::: EXTRACTED MATERIAL

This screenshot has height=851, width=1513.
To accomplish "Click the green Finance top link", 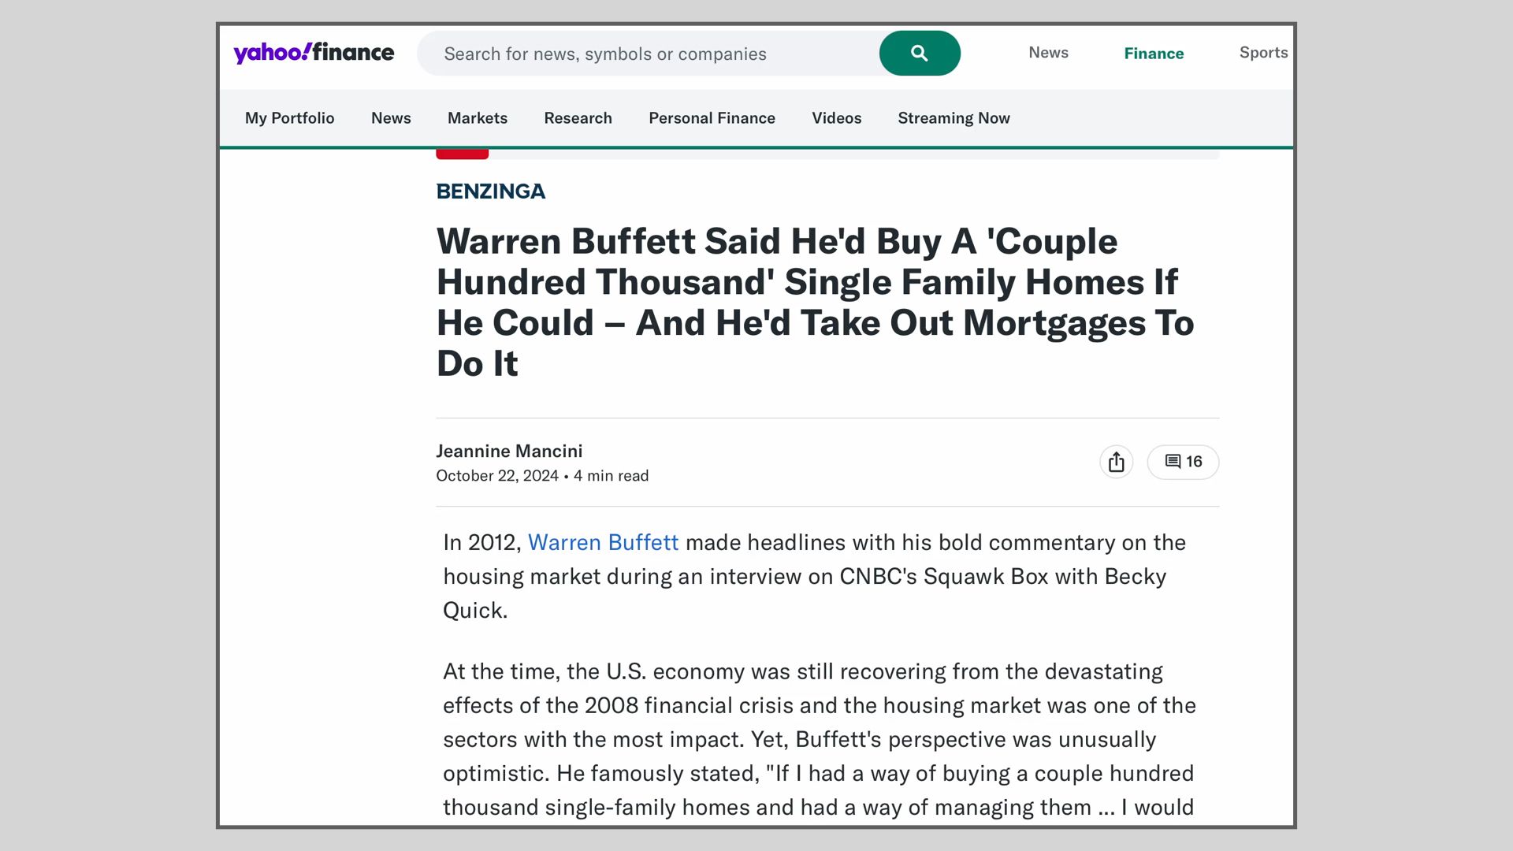I will (1154, 54).
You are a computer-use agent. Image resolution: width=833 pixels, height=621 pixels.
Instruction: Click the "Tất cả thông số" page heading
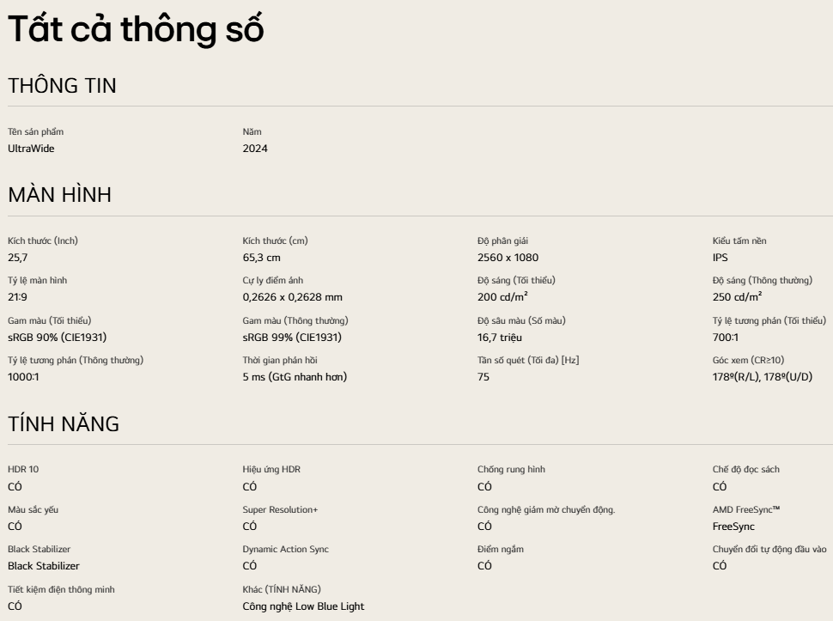pyautogui.click(x=135, y=30)
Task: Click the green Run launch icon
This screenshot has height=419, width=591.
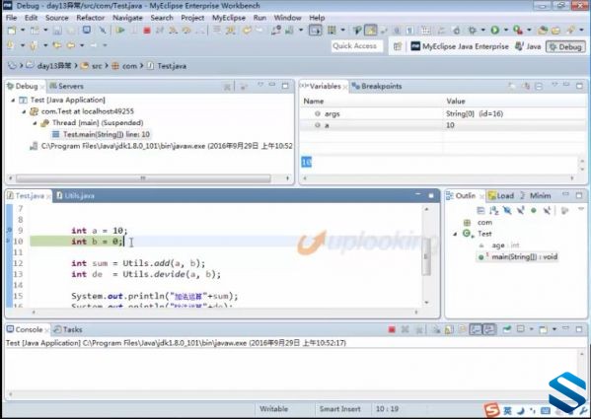Action: (x=495, y=31)
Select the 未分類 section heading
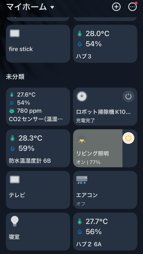Screen dimensions: 143x254 [x=15, y=77]
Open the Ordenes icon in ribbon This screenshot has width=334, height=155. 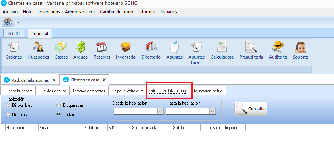(14, 47)
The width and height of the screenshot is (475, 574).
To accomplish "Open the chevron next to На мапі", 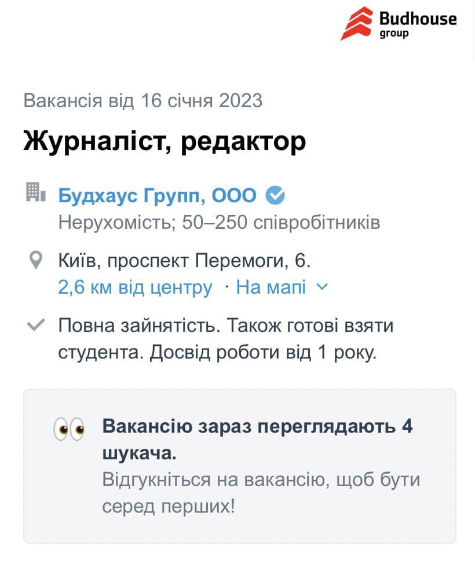I will pos(322,287).
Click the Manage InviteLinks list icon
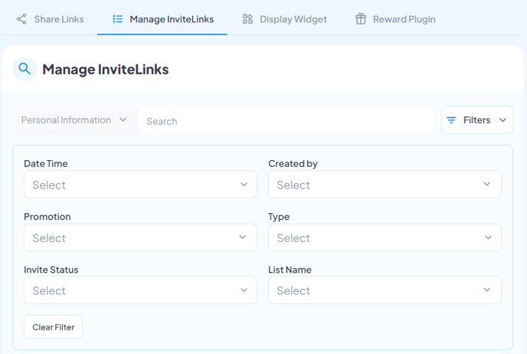527x354 pixels. point(118,19)
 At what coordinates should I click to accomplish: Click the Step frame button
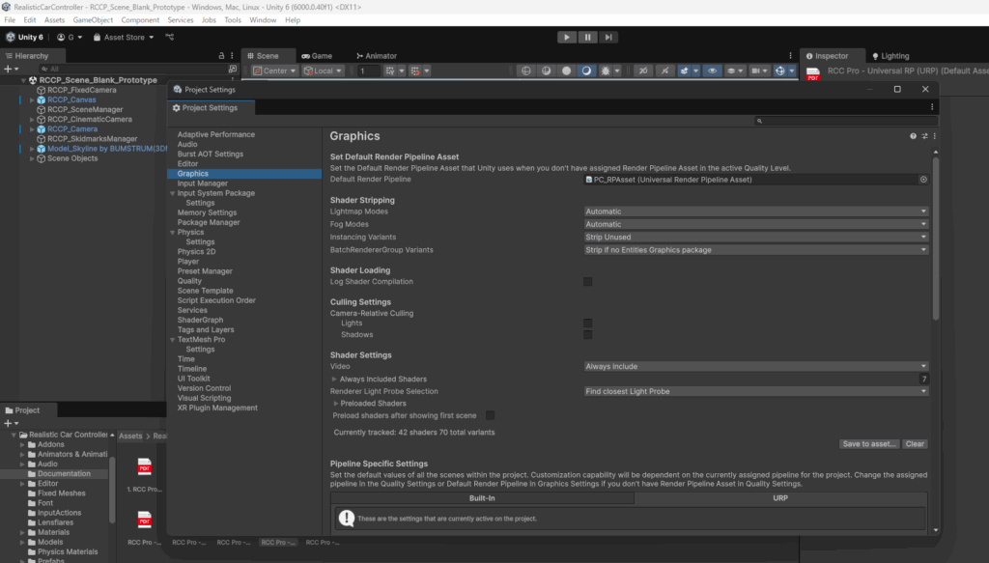click(x=608, y=37)
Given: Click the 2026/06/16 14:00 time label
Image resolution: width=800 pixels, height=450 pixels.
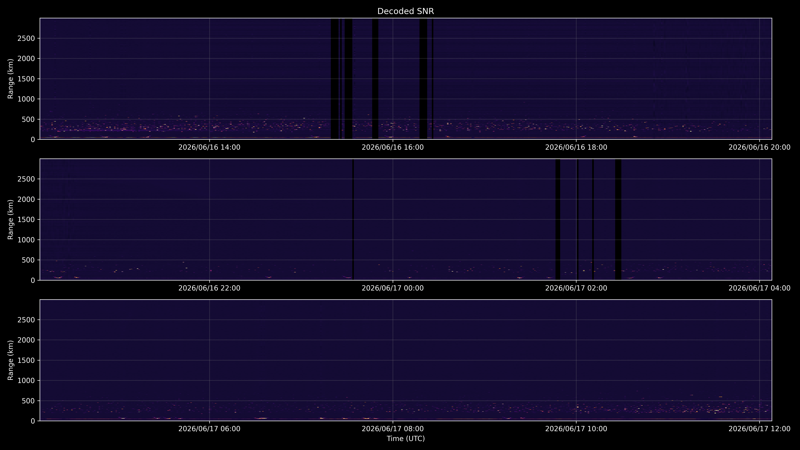Looking at the screenshot, I should [x=209, y=147].
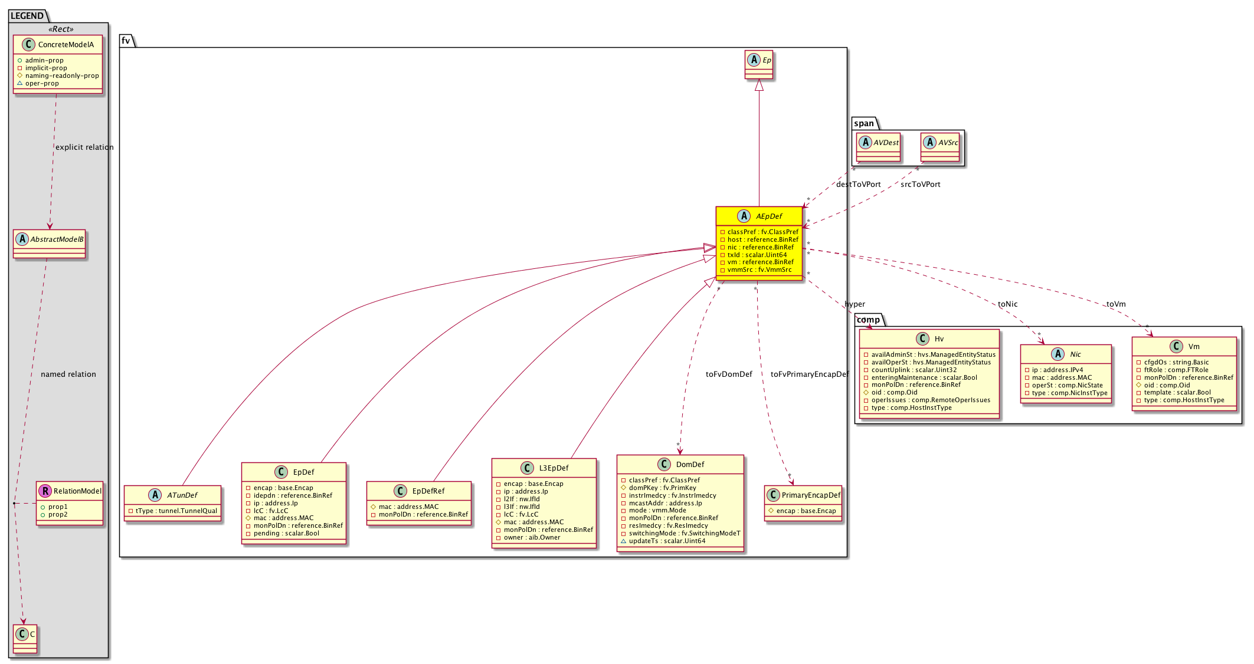
Task: Click the Hv class C icon
Action: [x=922, y=338]
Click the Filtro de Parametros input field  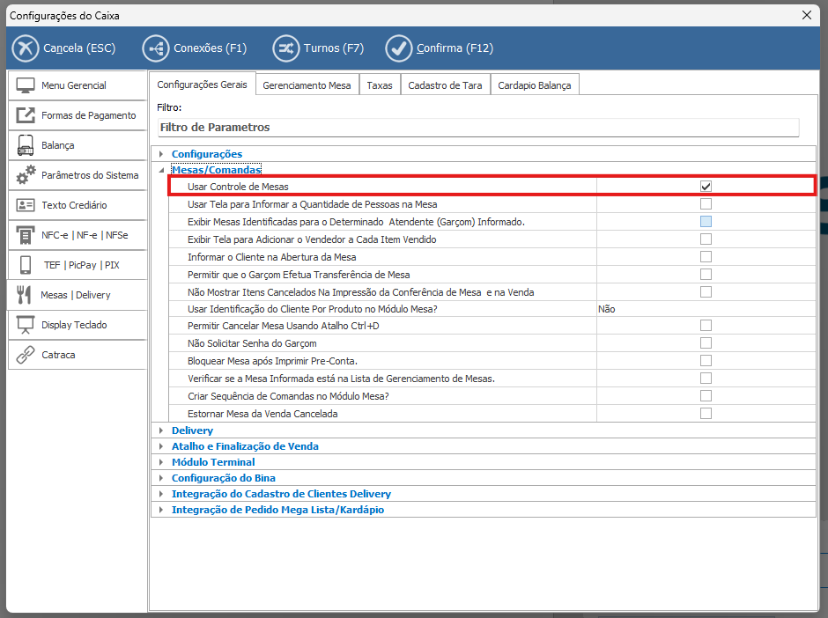tap(477, 128)
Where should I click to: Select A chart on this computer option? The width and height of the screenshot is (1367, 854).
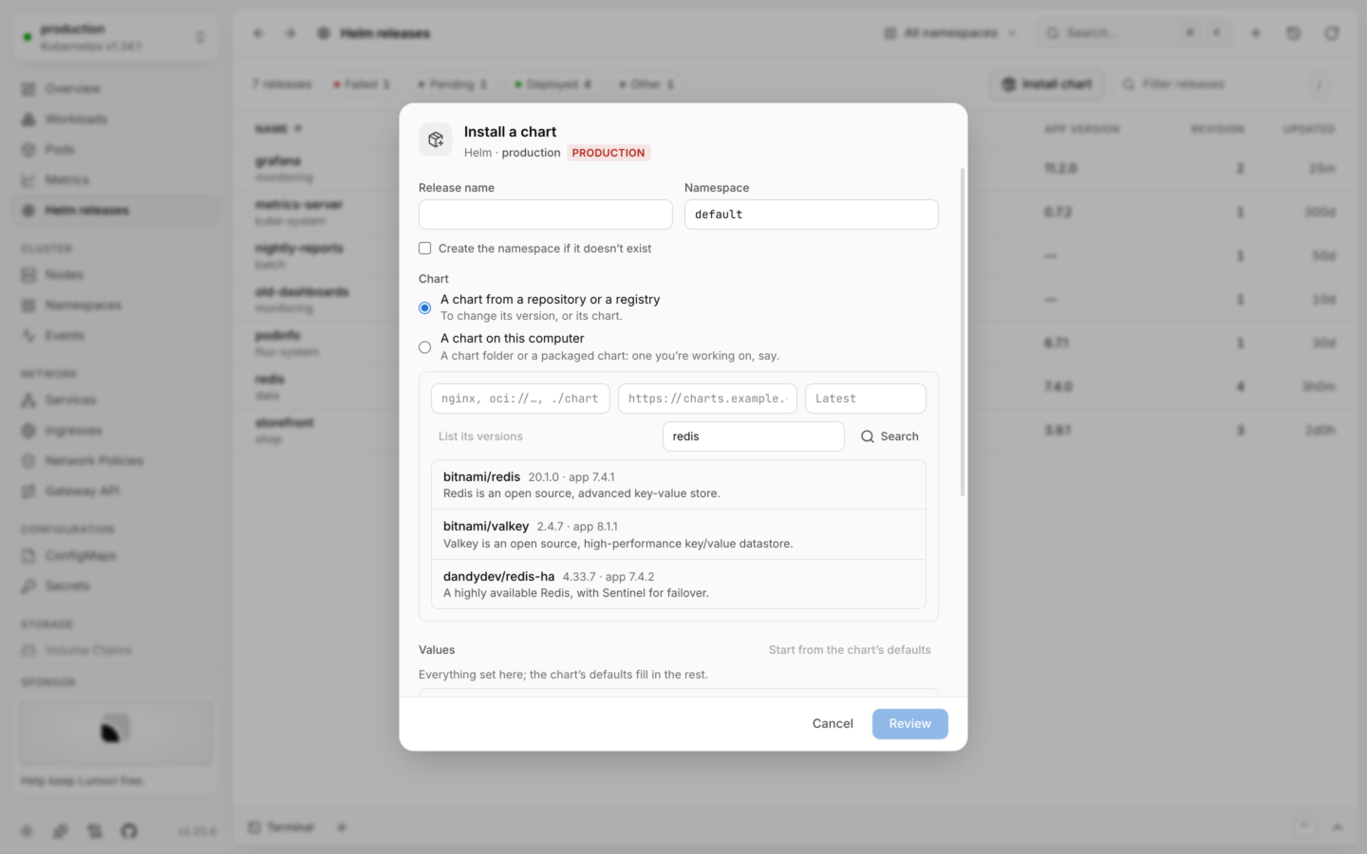pos(425,347)
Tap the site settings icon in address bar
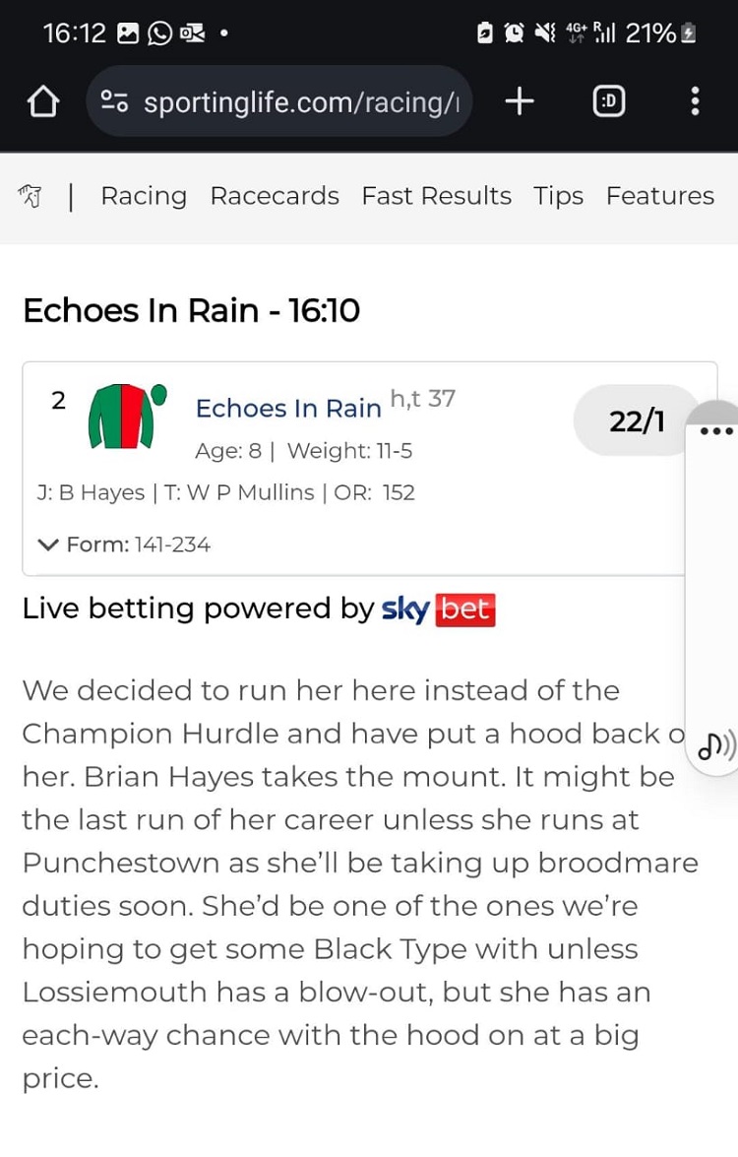Viewport: 738px width, 1157px height. click(x=115, y=101)
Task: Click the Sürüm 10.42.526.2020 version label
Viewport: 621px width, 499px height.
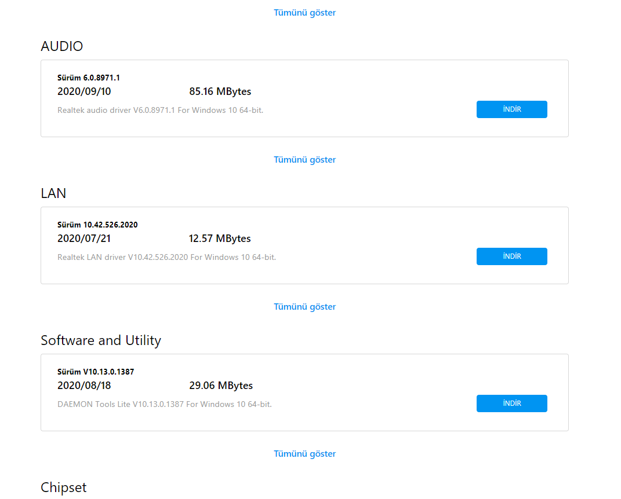Action: coord(97,225)
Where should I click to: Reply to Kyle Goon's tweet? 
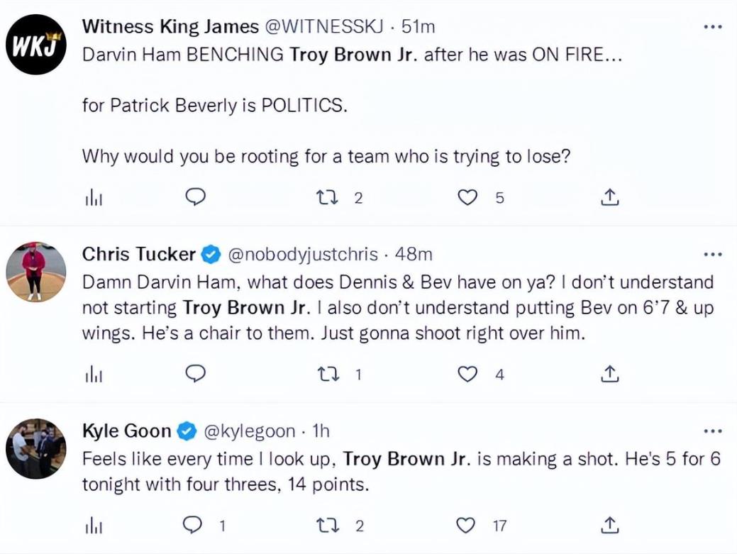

::::::

EXERCISE OBJECTIVE: Which lines in the data above contain the word "heading"? Report each of those lines in full, treating uppercase and lowercase as different.

THE ANSWER:
Instruction: Click the "Tất cả thông số" page heading
Select the 未分類 section heading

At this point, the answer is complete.